When you earn money through employment, tax will be deducted from your pay/salary.

Goods and services tax

When you buy goods (e.g. food) or receive services from a business you will be charged tax included in the price.

Tax for cars

When you buy or own a car, you will be charged tax. In addition, Vehicle Weight Tax will be charged at the time of your regular car inspections.

Tax when owning property

When you buy or own real estate, you will be charged tax.

Public insurance and other fees

On top of paying taxes there are other fees and payments you are expected and required to pay while living in Japan.

Resident vs Non-Resident

Defining a resident and a non-resident for tax purposes

You are a resident when: “There is ‘an address’ in Japan, or that defines the individual’s ‘whereabouts’ as a resident in Japan, continuously for more than one year. When considering the definition of ‘an address,’ this is generally judged on whether the address is ‘the base of your life’. In contrast a ‘place of residence,’ is considered to be “the place that is not your base, but where the person lives in practice”.

You can be considered a resident based on completing a “Resident Registration“.

You can be considered a resident based on the requirements of your job, if you have a contract with an employer to work in Japan for more than one year, it will be assumed that you will also therefore live in Japan for at least a year and so will be considered a resident. If you are employed for a winter period only you are a non-resident. If you have a Working Holiday Visa you are a non-resident.

Japan does not have clear boundaries, and it is very unclear at what point in time a non-resident becomes a resident, for example, when a fixed-term employment of less than a year ends but you continue to work in Japan.

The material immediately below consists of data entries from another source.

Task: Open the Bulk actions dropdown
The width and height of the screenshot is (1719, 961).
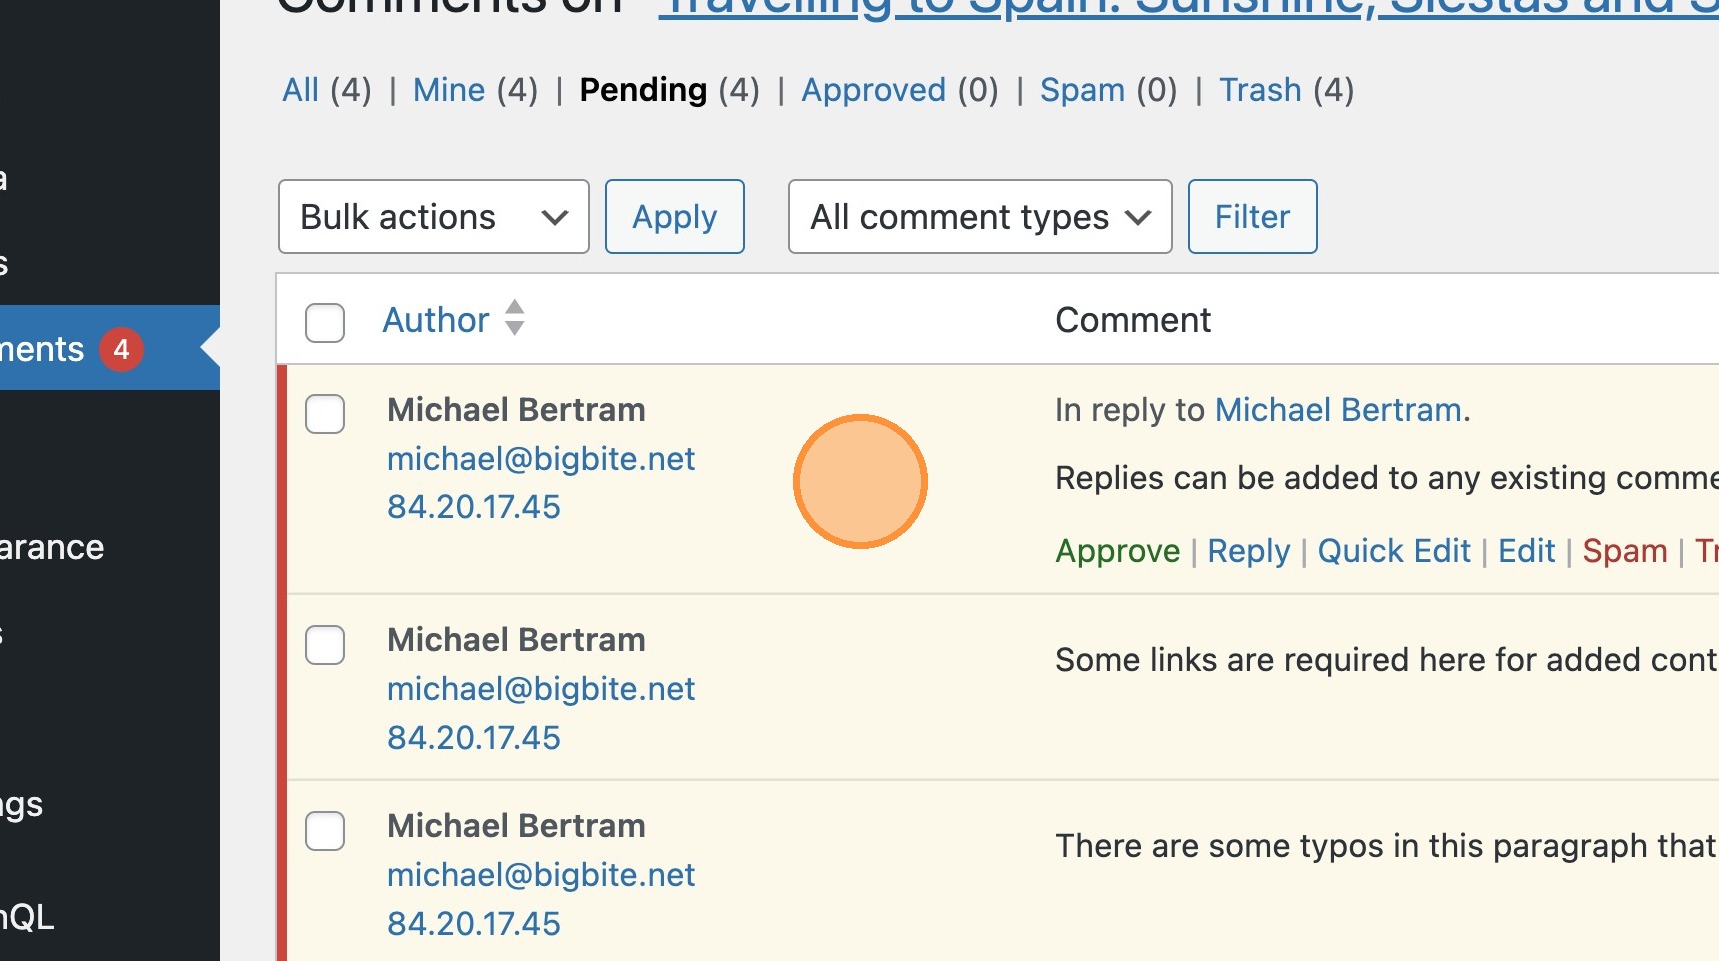Action: [433, 217]
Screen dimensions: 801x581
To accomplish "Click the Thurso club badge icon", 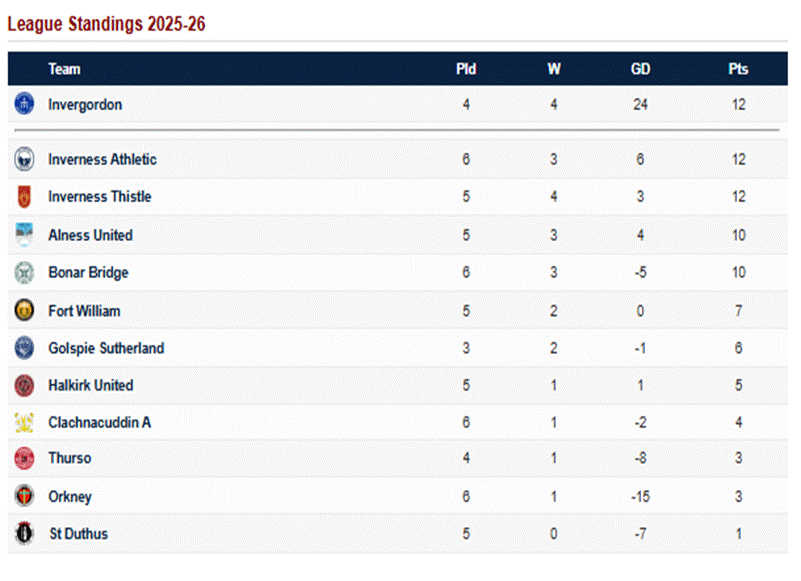I will (x=24, y=458).
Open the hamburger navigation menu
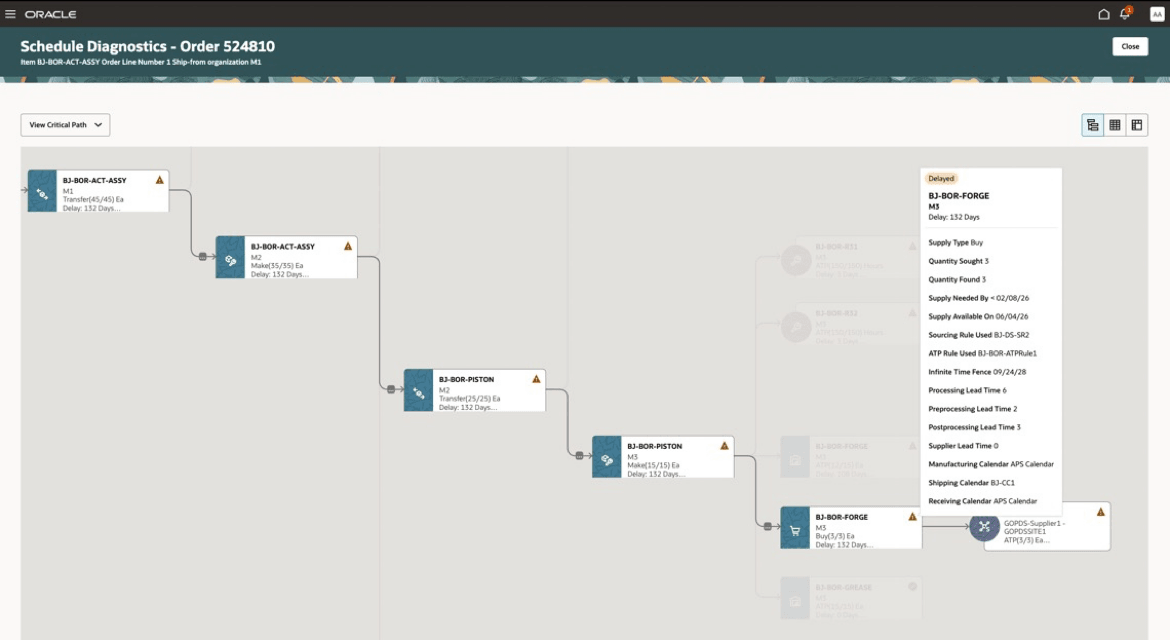Image resolution: width=1170 pixels, height=640 pixels. pos(12,14)
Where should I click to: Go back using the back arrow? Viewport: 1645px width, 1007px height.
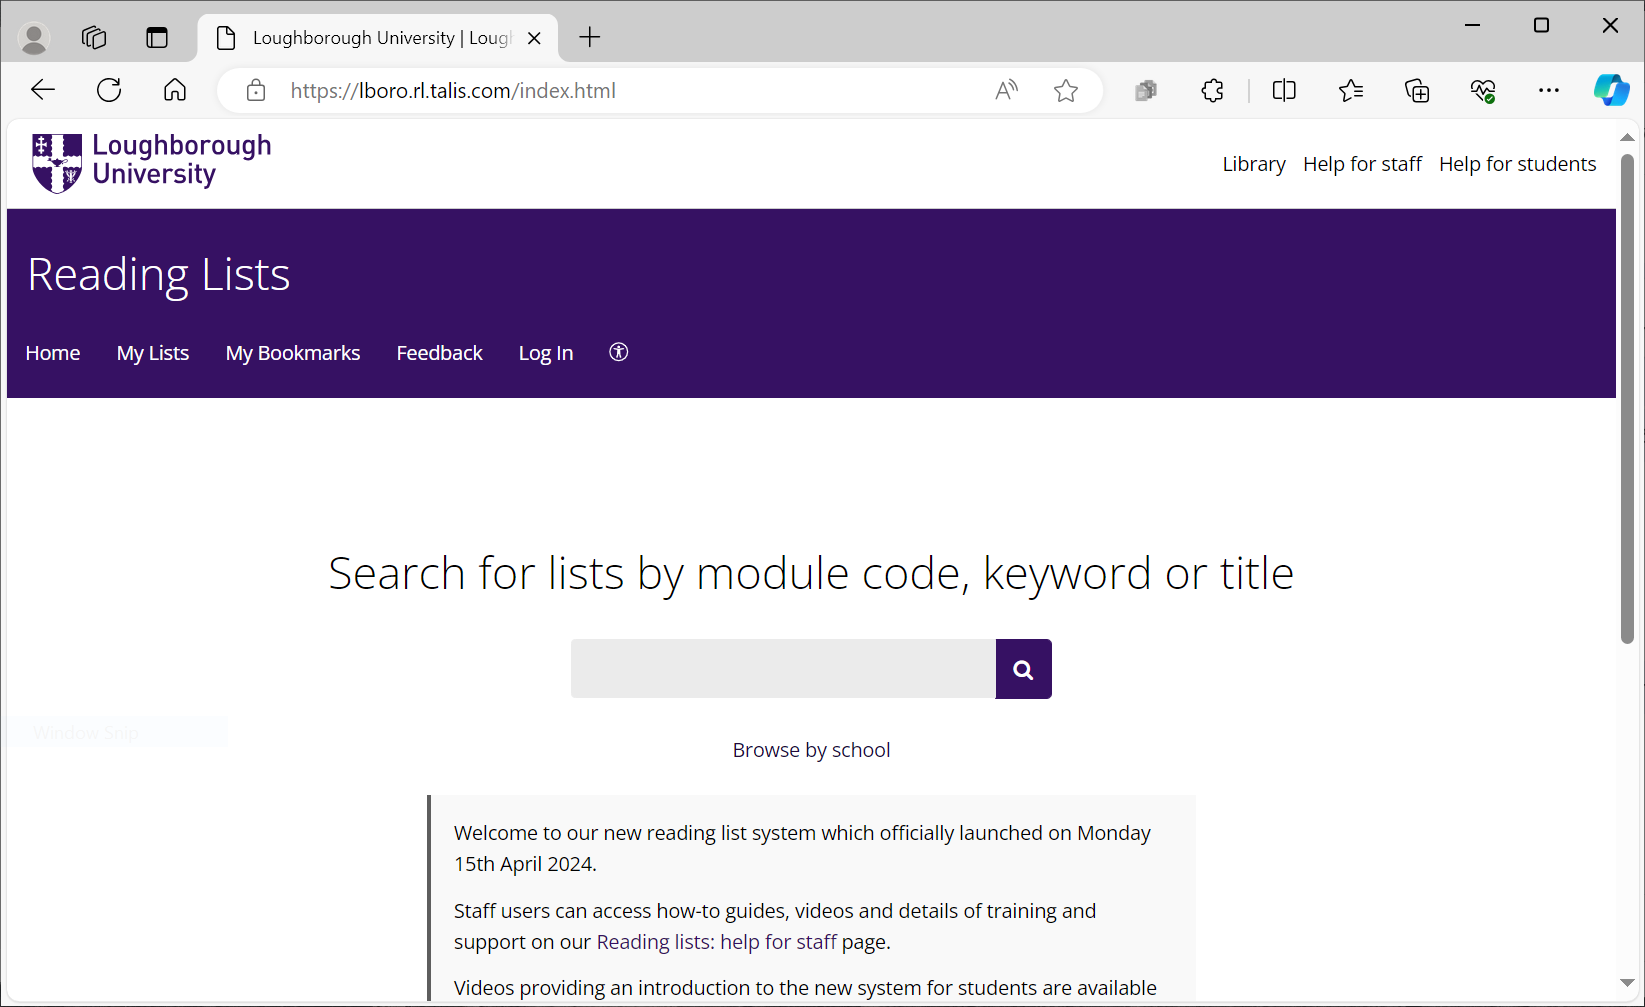click(43, 90)
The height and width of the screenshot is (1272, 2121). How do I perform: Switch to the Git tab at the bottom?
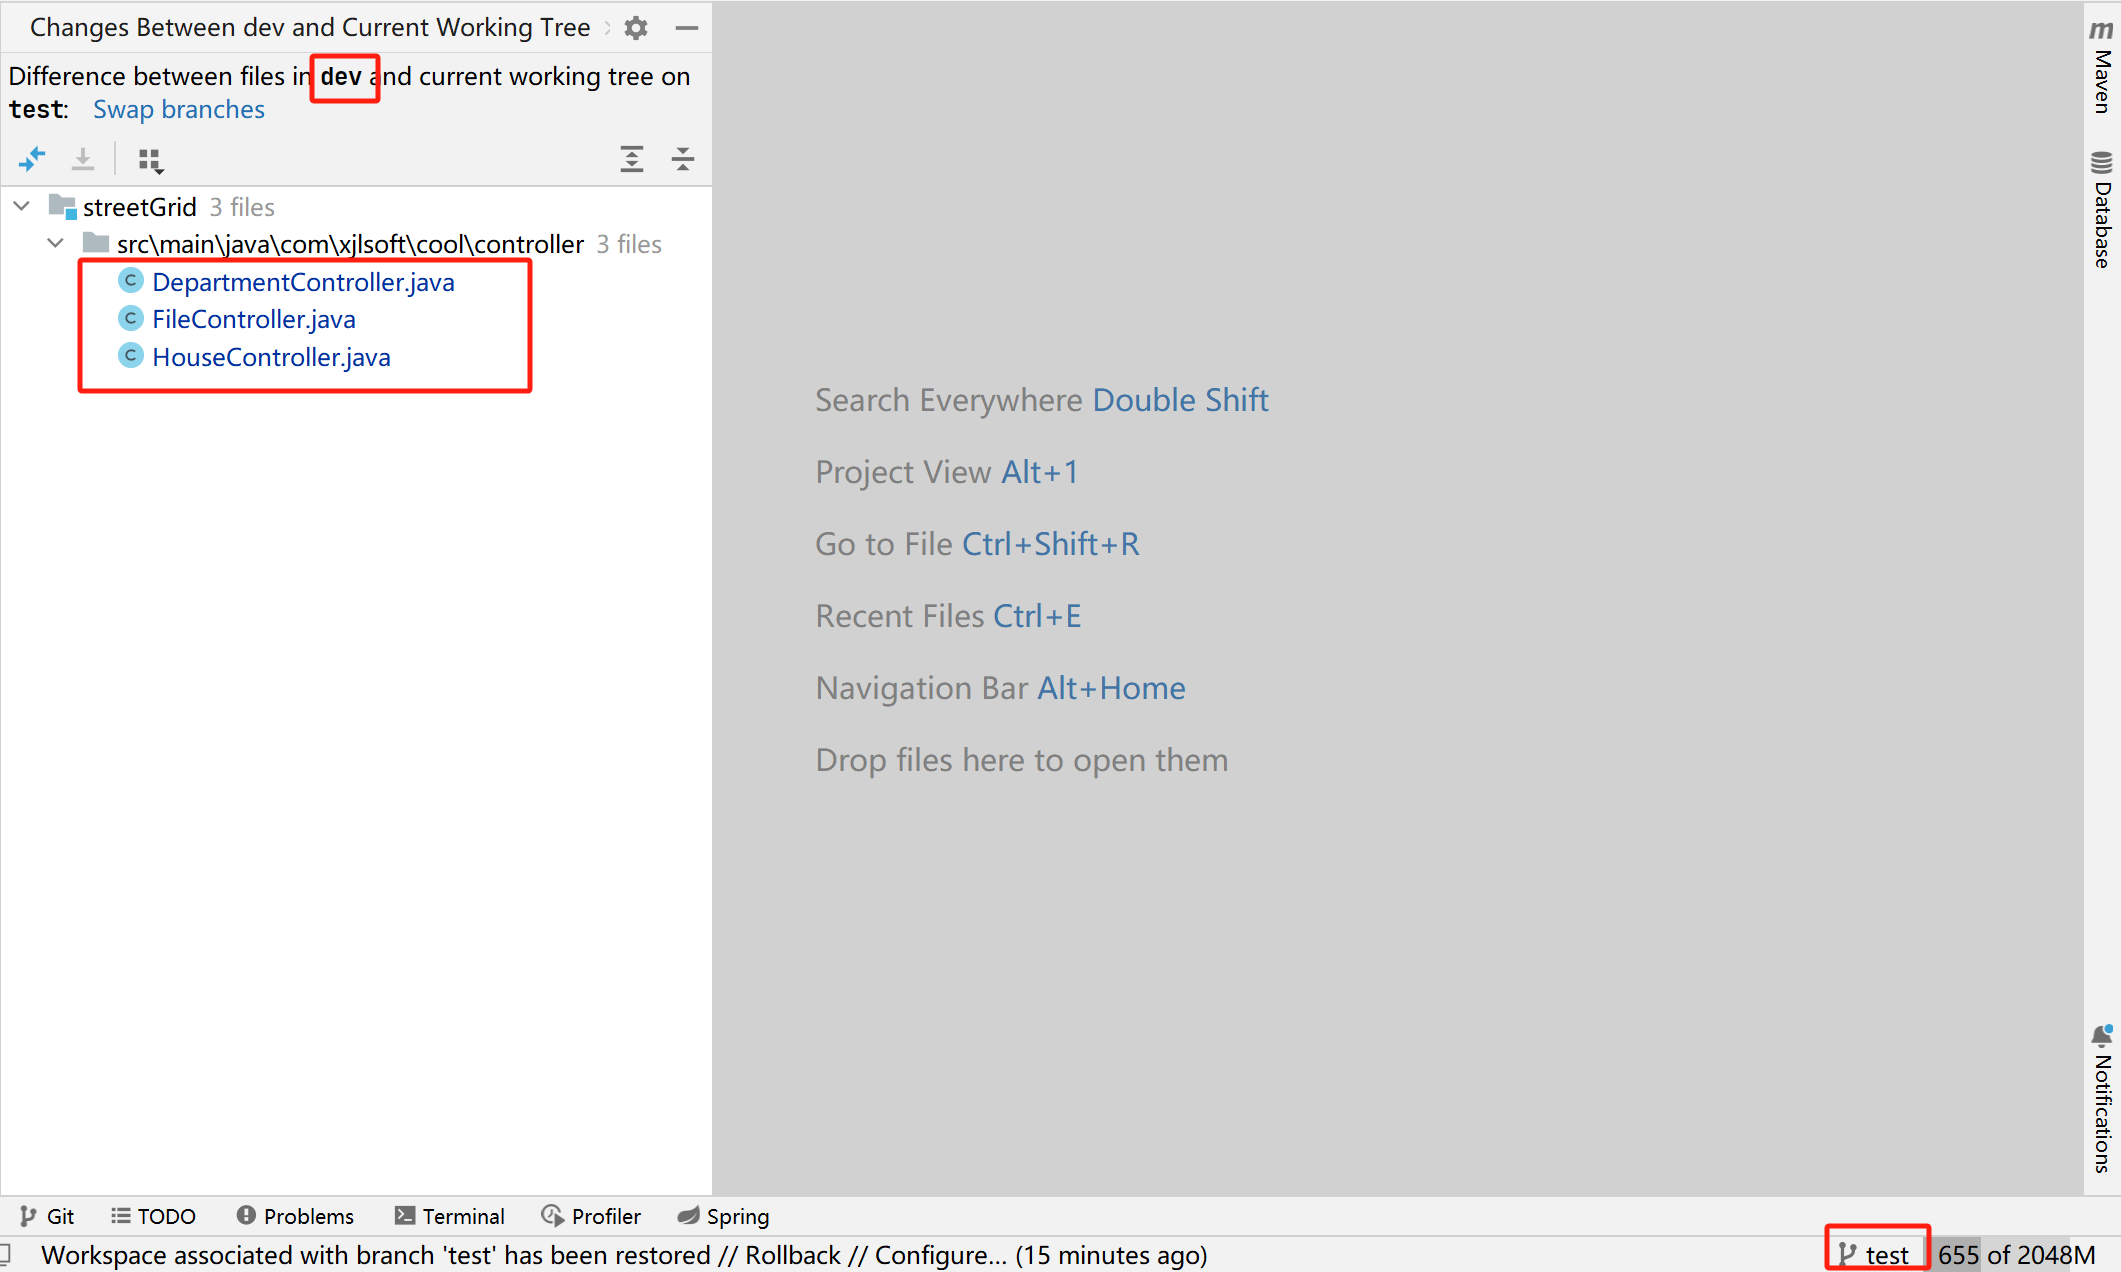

When you are contracted by a company located in your own country to work in Japan, this situation is judged based on it whether taxable activity, such as recieving payment, is completed in Japan.

Tax in Japan

Income tax” for non-residents is 20.42% of income and is deducted from your pay/salary. Income tax for residents is cheaper, the amount of tax varies depending on income and living expenses (food) for your family

If you are non-resident and renting your property, tax is 20.42% of income, and when you sell, tax on the sale of the property is 10.21%.

Notes on tax

Even non-residents must take out “social insurance” if they meet the requirements.

You may mistakenly think you don’t need to pay “Resident Tax” and “Type.1 National Health Insurance“, simply because you left Japan before you recieved a payment statement. It is up to you to comply with all laws and ordinances, your employer may not have enough knowledge to have completed your tax correctly.

Let’s challenge ourselves to lower our taxes.

Filing a tax return

You should file a “Final Tax Return” if you are not satisfied with the “Year-end Tax Adjustment” completed through your workplace.

you should file a tax return if you have income in addition to your pay/salary, or if you have “Income Deduction” that you did not declare in a “Year-end Tax Adjustment“, see “Final Tax Return“.

Many people overlook the subtraction of medical expenses, approved contributions and home loans.

Whether or not you recieve a refund depends on your declarations in a Final Tax Return, but is also affected by any Resident Tax and National Health Insurance Premiums due.

Even if you have to pay extra taxes we still recommend you to file a Final Tax Return ; Japan’s national tax organization is not forgiving.